Había pasado una eternidad desde la última vez que había…
Tolstoi
Llueve en París sobre las mesas redondas, como gotas, de las terrazas.
Hay una línea de agua entre las mesas vacías y el lugar donde se sienta la gente, vestida de negro, bajo el toldo rojo. Estas mesas son tan pequeñas que las conversaciones no tienen costuras, como los hilos de la trama de una misma tela. En París no se habla, se teje, se conversa, porque se escuchan unos a otros mientras toman un café con leche. Seis euros. Sin embargo la fruta es barata, y se vende en las aceras en unas tiendas de ultramarinos que poseen la belleza de las flores arvenses, y alegran en París la vista con el pan, los tarros, los quesos, los pasteles, el azul turquesa del escaparate. Después, das la vuelta, y está ahí mismo toda esa inmensidad que llena también el alma, porque todo lo que se ve en París, merece ser contemplado.
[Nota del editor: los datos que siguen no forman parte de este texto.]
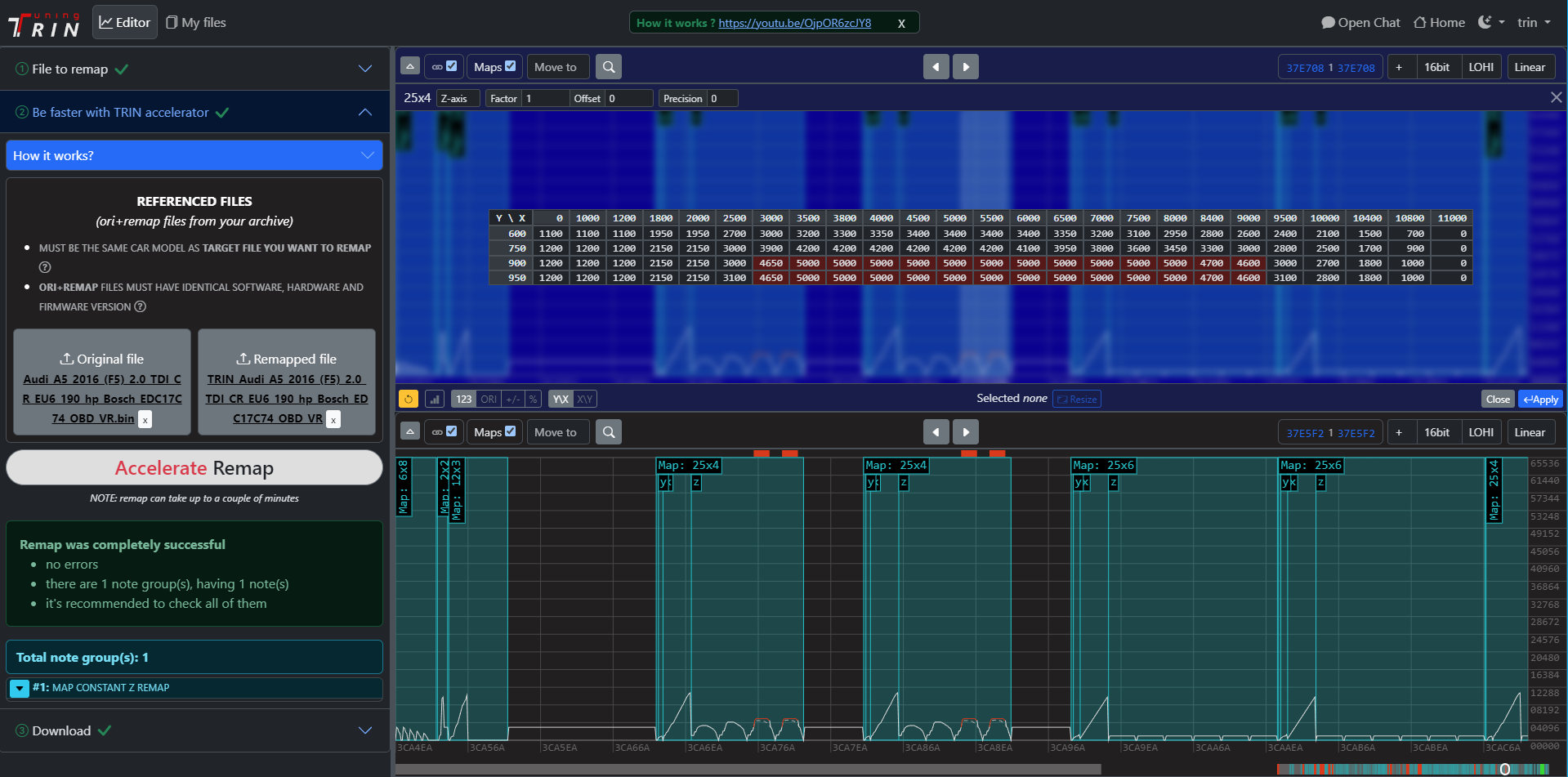The width and height of the screenshot is (1568, 777).
Task: Go to the previous map in the upper panel
Action: pyautogui.click(x=936, y=67)
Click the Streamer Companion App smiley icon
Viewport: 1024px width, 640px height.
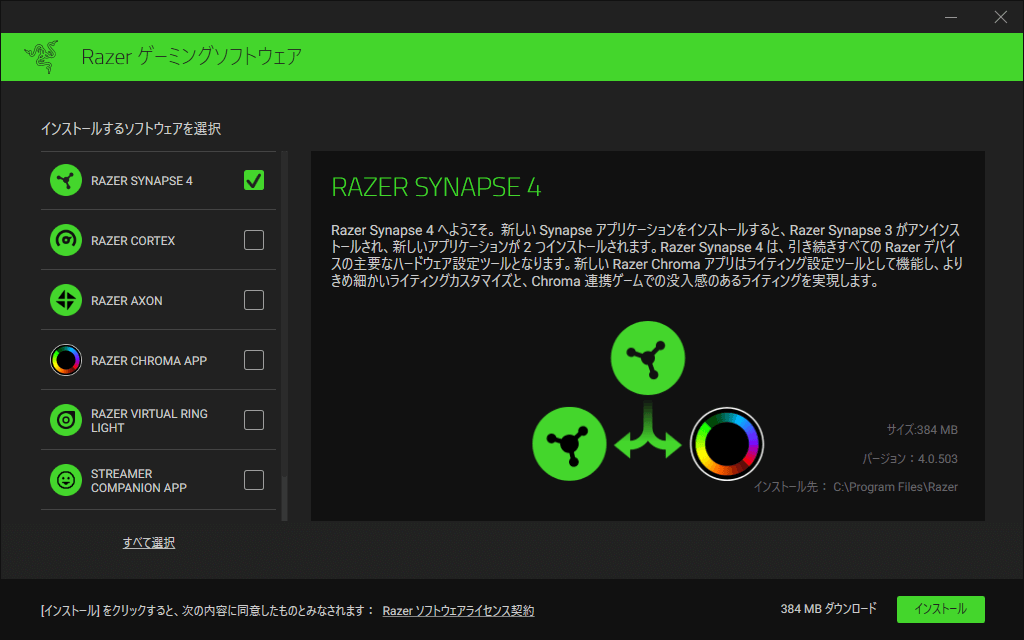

Si los pulmones necesitan aire puro, la vista necesita vistas puras, que no tienen por qué ser campestres, aunque en París los parques huelan a hierba, a río, y a tierra mojada. El alma, para llegar viva hasta la muerte, necesita de lo pequeño y de lo sublime, a partes iguales. Por eso en París el alma se ensancha.
Los nombres en las fachadas, «Aquí vivió Tolstói», los relojes, las iglesias, las puertas, el tiovivo, las bicicletas, el café, la vida. Llueve y hay la misma alegría en la calle que si estuviera soleado. Un murmullo sale de las terrazas. Se me antoja imposible que alguien pueda engañar a un pueblo que conversa de esta manera.
En París están acabando su floración los castaños de Indias. Las flores, al caer, se sientan en los bancos.